AMORES PONTIFICIOS ( capítulo I )

Publicado el 25 mayo 2019 por Carlosgu82

La historia que se presenta a continuación está ambientada en una información que salió a la luz en el año 2013 sobre un supuesto amor de Jorge Mario Bergoglio, su actual Santidad Francisco I, durante su infancia y en su Argentina natal. Todo lo que se relata es como consecuencia de la imaginación del autor, y aunque hay cosas que puedan asemejarse a la realidad, todo lo aquí escrito está hecho sin ánimos de ofender a nadie, y mucho menos a su Santidad.
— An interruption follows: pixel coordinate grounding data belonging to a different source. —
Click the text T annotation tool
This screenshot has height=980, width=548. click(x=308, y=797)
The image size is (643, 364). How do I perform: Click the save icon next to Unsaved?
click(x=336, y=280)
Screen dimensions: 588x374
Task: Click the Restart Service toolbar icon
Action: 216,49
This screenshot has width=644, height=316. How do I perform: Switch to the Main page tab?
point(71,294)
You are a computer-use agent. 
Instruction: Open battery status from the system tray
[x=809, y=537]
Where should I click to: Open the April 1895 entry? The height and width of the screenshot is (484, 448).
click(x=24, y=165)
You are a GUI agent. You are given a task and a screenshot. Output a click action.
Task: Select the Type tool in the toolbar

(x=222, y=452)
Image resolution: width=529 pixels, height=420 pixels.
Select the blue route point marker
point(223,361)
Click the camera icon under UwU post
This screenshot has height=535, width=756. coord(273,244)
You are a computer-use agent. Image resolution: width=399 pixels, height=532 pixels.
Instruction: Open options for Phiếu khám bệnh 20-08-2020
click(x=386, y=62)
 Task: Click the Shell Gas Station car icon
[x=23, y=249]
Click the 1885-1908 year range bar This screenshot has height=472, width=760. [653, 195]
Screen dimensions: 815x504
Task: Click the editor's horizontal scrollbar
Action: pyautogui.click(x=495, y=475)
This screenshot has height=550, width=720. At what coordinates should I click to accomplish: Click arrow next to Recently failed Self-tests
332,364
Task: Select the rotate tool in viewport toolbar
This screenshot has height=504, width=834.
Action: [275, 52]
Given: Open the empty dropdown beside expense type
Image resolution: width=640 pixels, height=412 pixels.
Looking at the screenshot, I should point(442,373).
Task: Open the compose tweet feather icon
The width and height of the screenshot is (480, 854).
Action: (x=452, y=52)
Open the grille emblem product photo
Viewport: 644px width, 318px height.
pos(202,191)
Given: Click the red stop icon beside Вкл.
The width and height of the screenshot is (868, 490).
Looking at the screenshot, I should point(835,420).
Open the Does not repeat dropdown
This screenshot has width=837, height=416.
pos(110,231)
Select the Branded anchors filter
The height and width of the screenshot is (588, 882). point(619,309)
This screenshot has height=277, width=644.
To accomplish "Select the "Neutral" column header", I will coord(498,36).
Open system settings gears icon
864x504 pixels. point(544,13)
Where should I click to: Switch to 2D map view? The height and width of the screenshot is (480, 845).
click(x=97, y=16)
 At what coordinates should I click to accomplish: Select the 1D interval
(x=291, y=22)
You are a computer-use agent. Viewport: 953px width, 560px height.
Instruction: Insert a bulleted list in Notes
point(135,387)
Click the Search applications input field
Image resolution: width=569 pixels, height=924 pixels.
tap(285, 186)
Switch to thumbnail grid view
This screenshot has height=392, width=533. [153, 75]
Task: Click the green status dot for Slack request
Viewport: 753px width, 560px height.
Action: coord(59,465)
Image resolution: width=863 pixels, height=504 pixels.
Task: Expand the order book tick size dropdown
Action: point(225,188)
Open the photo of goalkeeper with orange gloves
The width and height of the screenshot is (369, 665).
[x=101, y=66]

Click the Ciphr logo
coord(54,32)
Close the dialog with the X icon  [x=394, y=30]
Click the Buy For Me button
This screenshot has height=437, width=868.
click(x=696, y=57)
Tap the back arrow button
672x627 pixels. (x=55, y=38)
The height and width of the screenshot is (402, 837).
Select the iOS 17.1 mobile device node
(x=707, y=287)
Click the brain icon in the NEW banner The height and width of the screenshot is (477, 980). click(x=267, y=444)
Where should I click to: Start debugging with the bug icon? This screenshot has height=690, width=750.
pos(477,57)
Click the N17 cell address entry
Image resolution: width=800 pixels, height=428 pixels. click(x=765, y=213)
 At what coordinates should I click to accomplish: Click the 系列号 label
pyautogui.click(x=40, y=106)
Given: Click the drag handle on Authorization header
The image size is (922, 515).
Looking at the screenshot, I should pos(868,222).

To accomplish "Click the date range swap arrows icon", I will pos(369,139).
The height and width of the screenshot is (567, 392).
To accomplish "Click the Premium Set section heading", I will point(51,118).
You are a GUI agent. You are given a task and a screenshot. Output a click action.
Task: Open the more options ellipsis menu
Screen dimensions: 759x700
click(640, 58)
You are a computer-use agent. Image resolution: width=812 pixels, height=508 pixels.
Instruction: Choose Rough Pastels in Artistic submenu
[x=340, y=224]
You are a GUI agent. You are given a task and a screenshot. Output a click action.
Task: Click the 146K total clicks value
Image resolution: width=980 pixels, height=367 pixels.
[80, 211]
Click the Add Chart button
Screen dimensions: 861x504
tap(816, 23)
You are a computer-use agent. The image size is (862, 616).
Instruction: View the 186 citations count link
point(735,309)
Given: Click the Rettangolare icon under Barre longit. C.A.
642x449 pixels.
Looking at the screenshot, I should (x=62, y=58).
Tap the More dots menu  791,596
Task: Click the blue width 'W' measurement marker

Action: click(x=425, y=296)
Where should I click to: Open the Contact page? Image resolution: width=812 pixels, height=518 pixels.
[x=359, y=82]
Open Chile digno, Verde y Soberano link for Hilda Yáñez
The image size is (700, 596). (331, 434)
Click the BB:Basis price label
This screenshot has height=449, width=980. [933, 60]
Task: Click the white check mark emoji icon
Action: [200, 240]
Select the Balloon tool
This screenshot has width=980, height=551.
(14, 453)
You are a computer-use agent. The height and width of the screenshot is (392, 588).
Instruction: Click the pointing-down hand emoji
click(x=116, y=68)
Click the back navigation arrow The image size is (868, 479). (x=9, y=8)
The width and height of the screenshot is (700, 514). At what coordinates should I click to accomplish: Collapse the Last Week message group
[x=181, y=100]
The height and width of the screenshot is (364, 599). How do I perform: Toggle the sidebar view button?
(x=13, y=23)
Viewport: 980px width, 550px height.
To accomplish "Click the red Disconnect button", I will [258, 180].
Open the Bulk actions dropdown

Lo único que se ha pretendido a la hora de escribir esta obra ha sido a modo de reflexión, es decir, poner en tesitura la vida de un hombre que se enamoró de una mujer desde su más tierna infancia y que por el discurrir de los acontecimientos vio cómo su vida tomaba otro camino que en un principio no tenía planeado.
Aquí solo se pretende contar de una manera entretenida lo que pudo haber sucedido en la infancia de Jorge Mario Bergoglio y su historia de amor con Amalia, la chica de su calle que vivía tres casas más adelante. Así pues, este relato histórico-ficticio (si se me permite la expresión), ambientado en la juventud de su Santidad quiere hacer ver a los lectores que una bonita historia de amor, sin importar su final, siempre acaba calando muy hondo en el corazón y en el alma de las personas.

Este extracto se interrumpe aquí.